2019年3月8日にTeare J裁判官が下した第一審判決では、水路通報による注意情報を記録しなかったことで航海計画と海図に欠陥が生じ、その欠陥によって本船が発航時に不堪航になったと判断され、船主の訴えは棄却されました。

 

この判決は海事法曹界に大きな議論を巻き起こしました。これは堪航性の問題を航海の問題と混同した判決だという見解を持つ人たちは、航海計画の準備は航海に関する問題であり、ヘーグ・ルールまたはヘーグ・ヴィスビー・ルール第4条第2項(a)に基づけば、航海過失の場合は運送人を免責にできると主張しました。また、航海計画の作成を航海の問題ではなく堪航性の問題の範疇と見なした裁判所の今回の判決は、これまで定着してきた船舶関係者と貨物関係者とのリスク分担の線引きを崩壊させるものだとしています。さらに、極めて短期間の行動を切り取るような判断の仕方、つまり、堪航性の確保に際して発航前に実行したことや実行しなかったことすべてを取り上げるような判断の仕方では、船舶関係者と貨物関係者との間でのリスク分担を見直すことになった場合、航海計画の問題として考えるときよりも、その影響が広範囲にわたるおそれがあるとも述べています。

 

一方で、今回の判決を、堪航性に関する運送人の義務を定めた原則を正しく適用したものだとする人たちもいます。根拠としているのは、 McFadden v Blue Star Line (1905)事件で定められた堪航性に関する従来の定義、つまり「当該欠陥を知っていれば、慎重な船主は発航前にそれを是正するよう要求したか? 要求した場合、その船舶は堪航性がなかった」という基準です。この見解を踏まえると、慎重な船主であれば、欠陥のある航海計画や更新が適切に行われていない欠陥のある海図を用いて船を故意に出港させることはないということになるため、本船は発航前に堪航能力がなかったと言えると主張しました。

控訴院の判決

 

第一審判決は控訴に持ち込まれ、その後2020年3月4日に控訴院で下された判決によって論争はいっとき解決されたかのように思われました。控訴院のベテランの海事裁判官3名が全員一致で第一審判決を支持したのです。判決では、航海上または管理上の過失が発航前に発生した場合に船舶は不堪航になる可能性があることが確認され、航海計画と海図は「船に付属するもの」ではなく乗組員が下した航海上の判断を記録したものであるという船主側の主張は退けられました。

 

さらに、船主が運送人としてひとたび貨物の輸送責任を引き受けた場合、その航海に備えて船長と乗組員が行うすべての行為は、(発航前または発航時に行われた、航海に関する行為であっても)航海者としての行為ではなく、運送人としての行為になると認定されました。
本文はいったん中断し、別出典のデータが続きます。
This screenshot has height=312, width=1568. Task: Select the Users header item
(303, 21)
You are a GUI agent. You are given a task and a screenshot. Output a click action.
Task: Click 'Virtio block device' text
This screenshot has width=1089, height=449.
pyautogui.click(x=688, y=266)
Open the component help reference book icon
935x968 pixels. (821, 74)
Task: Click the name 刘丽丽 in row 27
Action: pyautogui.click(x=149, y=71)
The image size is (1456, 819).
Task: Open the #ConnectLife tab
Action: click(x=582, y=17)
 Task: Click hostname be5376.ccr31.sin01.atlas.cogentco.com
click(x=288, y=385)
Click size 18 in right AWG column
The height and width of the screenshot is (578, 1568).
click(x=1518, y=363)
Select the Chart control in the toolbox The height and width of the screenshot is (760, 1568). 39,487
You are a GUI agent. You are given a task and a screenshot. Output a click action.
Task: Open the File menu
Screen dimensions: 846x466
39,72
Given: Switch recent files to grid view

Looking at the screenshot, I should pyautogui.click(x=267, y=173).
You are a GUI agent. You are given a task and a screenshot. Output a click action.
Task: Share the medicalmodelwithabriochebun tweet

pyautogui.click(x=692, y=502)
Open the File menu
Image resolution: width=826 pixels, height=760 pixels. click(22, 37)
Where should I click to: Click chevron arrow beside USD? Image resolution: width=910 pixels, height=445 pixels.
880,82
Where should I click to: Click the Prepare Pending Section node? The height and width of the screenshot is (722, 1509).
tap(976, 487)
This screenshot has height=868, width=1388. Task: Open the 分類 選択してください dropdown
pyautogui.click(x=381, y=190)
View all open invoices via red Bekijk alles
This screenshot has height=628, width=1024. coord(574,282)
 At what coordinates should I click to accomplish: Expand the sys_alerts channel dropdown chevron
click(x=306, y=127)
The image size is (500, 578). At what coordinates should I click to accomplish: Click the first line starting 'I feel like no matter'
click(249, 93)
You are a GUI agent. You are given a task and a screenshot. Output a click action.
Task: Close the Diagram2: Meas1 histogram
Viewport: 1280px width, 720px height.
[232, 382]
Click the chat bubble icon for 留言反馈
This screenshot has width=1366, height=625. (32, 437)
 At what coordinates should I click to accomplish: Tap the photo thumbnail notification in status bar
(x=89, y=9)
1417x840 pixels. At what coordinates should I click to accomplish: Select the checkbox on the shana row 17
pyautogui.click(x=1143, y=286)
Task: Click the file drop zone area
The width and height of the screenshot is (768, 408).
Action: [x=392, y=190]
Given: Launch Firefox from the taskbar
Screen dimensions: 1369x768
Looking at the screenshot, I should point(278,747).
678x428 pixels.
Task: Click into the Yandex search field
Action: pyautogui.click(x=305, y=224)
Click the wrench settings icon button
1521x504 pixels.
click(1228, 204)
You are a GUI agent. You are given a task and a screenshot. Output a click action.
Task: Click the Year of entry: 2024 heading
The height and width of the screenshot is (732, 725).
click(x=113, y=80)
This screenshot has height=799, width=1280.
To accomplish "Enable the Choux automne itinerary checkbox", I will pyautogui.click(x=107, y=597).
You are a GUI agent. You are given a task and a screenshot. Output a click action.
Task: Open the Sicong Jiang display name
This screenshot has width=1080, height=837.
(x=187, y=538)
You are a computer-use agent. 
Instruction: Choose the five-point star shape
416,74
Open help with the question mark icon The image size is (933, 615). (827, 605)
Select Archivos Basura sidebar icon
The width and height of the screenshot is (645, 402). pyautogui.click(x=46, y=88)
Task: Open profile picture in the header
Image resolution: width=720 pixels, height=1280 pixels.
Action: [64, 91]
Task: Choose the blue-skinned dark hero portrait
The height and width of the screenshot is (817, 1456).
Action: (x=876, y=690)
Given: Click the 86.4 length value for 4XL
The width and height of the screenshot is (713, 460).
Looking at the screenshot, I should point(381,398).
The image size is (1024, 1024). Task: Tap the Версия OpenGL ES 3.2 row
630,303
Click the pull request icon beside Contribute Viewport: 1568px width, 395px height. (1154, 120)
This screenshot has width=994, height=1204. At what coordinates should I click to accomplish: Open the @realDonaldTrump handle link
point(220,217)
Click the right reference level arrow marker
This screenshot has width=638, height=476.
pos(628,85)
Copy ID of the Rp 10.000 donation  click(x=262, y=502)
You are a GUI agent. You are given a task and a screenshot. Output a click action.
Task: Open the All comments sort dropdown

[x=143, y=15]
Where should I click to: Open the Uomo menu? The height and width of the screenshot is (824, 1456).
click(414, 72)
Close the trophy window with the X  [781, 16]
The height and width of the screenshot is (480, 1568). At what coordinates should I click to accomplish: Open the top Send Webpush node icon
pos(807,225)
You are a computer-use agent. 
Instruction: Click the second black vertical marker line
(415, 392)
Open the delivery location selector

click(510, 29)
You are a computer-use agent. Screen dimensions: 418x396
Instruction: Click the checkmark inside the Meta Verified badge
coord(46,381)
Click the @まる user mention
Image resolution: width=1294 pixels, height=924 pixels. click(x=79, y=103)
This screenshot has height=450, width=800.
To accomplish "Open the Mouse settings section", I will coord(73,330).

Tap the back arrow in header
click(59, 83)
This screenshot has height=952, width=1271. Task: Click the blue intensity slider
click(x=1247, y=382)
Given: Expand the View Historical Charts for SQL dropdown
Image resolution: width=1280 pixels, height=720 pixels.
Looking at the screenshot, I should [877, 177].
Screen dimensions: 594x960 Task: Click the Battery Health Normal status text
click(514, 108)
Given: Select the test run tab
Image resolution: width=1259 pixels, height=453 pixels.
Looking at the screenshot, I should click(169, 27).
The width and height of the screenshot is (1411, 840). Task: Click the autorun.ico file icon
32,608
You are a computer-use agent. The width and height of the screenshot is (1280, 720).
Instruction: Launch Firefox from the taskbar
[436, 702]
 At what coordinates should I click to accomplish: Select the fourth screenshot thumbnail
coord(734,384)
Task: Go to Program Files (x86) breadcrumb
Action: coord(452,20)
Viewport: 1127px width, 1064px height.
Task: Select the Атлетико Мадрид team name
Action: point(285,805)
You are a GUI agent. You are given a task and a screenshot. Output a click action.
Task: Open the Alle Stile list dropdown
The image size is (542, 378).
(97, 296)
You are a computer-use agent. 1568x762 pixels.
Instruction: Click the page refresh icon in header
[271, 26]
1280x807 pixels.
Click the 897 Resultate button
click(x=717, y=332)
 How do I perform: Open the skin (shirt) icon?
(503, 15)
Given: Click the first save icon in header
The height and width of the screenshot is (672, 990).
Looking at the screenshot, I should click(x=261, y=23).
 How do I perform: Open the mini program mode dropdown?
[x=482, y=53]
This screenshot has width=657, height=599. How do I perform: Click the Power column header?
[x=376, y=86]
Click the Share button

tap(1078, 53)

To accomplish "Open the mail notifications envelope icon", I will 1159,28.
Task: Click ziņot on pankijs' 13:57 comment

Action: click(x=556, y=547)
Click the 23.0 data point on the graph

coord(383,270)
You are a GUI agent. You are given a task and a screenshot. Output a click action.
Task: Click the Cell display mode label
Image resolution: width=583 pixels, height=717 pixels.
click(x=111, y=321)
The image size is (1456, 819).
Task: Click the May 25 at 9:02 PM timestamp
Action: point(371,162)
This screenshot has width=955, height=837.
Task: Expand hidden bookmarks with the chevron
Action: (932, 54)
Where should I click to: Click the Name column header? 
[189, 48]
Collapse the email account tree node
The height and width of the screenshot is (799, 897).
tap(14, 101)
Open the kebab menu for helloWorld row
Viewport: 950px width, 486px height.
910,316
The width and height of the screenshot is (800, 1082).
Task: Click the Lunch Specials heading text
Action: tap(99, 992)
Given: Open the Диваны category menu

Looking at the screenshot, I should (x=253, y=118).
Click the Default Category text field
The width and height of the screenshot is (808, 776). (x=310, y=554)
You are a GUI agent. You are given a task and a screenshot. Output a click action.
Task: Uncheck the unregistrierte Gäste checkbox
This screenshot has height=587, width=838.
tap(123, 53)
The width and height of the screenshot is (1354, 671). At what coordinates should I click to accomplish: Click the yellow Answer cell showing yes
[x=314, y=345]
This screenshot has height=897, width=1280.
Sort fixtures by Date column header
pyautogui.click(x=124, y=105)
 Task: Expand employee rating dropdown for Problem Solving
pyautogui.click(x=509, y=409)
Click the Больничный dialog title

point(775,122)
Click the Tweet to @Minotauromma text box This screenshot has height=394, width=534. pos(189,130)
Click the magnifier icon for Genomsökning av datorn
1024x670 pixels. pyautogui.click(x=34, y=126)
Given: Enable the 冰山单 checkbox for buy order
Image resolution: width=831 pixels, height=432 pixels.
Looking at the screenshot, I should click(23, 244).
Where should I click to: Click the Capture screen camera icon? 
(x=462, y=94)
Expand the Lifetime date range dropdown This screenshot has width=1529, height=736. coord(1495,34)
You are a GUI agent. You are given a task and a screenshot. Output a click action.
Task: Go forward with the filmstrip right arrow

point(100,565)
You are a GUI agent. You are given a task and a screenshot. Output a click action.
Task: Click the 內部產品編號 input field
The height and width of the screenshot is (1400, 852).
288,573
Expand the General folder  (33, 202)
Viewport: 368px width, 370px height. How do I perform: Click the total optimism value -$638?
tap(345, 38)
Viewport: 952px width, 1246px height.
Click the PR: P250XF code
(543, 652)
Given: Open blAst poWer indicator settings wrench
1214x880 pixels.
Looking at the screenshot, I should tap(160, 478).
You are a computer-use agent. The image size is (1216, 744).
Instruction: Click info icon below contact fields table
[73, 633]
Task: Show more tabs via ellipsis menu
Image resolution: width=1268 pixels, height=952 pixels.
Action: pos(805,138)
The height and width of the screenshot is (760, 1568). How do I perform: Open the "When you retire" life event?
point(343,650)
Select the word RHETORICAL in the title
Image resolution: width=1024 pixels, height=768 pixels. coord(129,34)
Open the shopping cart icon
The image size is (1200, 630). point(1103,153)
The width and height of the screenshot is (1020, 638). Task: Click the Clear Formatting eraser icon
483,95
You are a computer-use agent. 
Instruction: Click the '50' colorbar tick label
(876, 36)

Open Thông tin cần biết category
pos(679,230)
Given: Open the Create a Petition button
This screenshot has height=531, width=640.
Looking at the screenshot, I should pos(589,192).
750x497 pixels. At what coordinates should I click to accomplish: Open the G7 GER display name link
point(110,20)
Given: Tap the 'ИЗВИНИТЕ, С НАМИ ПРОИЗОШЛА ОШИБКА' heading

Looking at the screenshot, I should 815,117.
したがって、船主はそのようなあらゆる行為に対する責任を負うため、乗組員が本船の堪航性を確保するために相当の注意を尽くさなかった場合、船主がその責めを負うことになるのです。

 

最高裁への上告

 

2020年7月下旬、船主はこの控訴院の判決を英国最高裁判所へ上告することが認められました。海図にどのような情報を記載すべきかという乗組員の判断は「船に付属するもの」ではなく航海上の判断であるため堪航性の問題ではない、という船主の立場は変わっていません。上告審は2021年の後半に開かれる見込みです。

 

まとめ

 

海上冒険における船舶関係者と貨物関係者の間のリスク分担に関して本事件は重要な意味合いを持っていることから、国際P&Iグループは、英国最高裁による審理開催決定を歓迎しています。最高裁への上告申請についてもサポートを行ってきました。Gardは今後も本事件の最新の進展状況を随時お伝えしてまいります。